▶ [Directions]: Having found the line that contains "Youth in Action: Contributing", please retype only it and every line after it up to the end of the entries, exactly as written.

▶ [Input]:

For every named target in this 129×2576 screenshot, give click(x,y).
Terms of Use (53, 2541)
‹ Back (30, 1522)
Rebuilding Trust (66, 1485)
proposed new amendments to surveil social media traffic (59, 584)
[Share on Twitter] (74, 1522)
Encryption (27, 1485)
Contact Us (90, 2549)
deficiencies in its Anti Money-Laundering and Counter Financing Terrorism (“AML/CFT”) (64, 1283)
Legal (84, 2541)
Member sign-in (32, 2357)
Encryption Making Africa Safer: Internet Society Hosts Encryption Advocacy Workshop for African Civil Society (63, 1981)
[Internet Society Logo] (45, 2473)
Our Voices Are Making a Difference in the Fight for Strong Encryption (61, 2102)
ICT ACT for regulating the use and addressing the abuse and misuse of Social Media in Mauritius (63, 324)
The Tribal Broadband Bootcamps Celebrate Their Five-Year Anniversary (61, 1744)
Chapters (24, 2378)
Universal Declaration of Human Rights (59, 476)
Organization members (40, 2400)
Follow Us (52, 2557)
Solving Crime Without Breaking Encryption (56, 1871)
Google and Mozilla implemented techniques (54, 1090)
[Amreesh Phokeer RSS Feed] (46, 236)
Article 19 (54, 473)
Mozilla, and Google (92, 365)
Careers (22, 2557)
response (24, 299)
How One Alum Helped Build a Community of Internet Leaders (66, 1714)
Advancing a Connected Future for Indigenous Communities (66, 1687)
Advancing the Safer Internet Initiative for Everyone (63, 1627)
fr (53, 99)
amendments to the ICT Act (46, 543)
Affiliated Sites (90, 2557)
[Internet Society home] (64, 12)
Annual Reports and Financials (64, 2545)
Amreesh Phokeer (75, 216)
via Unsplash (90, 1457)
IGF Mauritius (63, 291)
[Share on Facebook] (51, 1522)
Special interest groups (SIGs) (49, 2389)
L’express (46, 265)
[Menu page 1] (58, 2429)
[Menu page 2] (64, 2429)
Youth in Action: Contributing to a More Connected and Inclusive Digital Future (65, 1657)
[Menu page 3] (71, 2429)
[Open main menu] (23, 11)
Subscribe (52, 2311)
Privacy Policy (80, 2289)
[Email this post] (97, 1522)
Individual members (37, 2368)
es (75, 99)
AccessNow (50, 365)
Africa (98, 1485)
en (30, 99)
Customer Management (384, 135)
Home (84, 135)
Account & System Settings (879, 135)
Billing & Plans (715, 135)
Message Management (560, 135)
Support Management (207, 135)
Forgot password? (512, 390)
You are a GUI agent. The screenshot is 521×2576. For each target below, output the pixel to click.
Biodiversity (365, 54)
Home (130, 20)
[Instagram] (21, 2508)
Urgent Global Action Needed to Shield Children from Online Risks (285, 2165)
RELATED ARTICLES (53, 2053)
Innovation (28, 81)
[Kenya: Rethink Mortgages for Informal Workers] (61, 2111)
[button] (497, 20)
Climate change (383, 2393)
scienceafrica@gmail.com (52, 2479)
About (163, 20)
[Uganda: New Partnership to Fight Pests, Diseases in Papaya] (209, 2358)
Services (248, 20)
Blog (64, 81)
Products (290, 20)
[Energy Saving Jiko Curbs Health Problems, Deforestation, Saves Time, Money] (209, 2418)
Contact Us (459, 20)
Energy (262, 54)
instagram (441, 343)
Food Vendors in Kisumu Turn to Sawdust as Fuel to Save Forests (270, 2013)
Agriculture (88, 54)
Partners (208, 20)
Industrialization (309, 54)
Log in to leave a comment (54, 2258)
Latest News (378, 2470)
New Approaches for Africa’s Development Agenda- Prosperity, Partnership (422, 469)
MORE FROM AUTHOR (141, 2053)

▶ [Task output]:
Youth in Action: Contributing to a More Connected and Inclusive Digital Future (65, 1657)
[Menu page 3] (71, 2429)
[Open main menu] (23, 11)
Subscribe (52, 2311)
Privacy Policy (80, 2289)
[Email this post] (97, 1522)
Individual members (37, 2368)
es (75, 99)
AccessNow (50, 365)
Africa (98, 1485)
en (30, 99)
Customer Management (384, 135)
Home (84, 135)
Account & System Settings (879, 135)
Billing & Plans (715, 135)
Message Management (560, 135)
Support Management (207, 135)
Forgot password? (512, 390)
You are a GUI agent. The screenshot is 521×2576. For each target below, output the pixel to click.
Biodiversity (365, 54)
Home (130, 20)
[Instagram] (21, 2508)
Urgent Global Action Needed to Shield Children from Online Risks (285, 2165)
RELATED ARTICLES (53, 2053)
Innovation (28, 81)
[Kenya: Rethink Mortgages for Informal Workers] (61, 2111)
[button] (497, 20)
Climate change (383, 2393)
scienceafrica@gmail.com (52, 2479)
About (163, 20)
[Uganda: New Partnership to Fight Pests, Diseases in Papaya] (209, 2358)
Services (248, 20)
Blog (64, 81)
Products (290, 20)
[Energy Saving Jiko Curbs Health Problems, Deforestation, Saves Time, Money] (209, 2418)
Contact Us (459, 20)
Energy (262, 54)
instagram (441, 343)
Food Vendors in Kisumu Turn to Sawdust as Fuel to Save Forests (270, 2013)
Agriculture (88, 54)
Partners (208, 20)
Industrialization (309, 54)
Log in to leave a comment (54, 2258)
Latest News (378, 2470)
New Approaches for Africa’s Development Agenda- Prosperity, Partnership (422, 469)
MORE FROM AUTHOR (141, 2053)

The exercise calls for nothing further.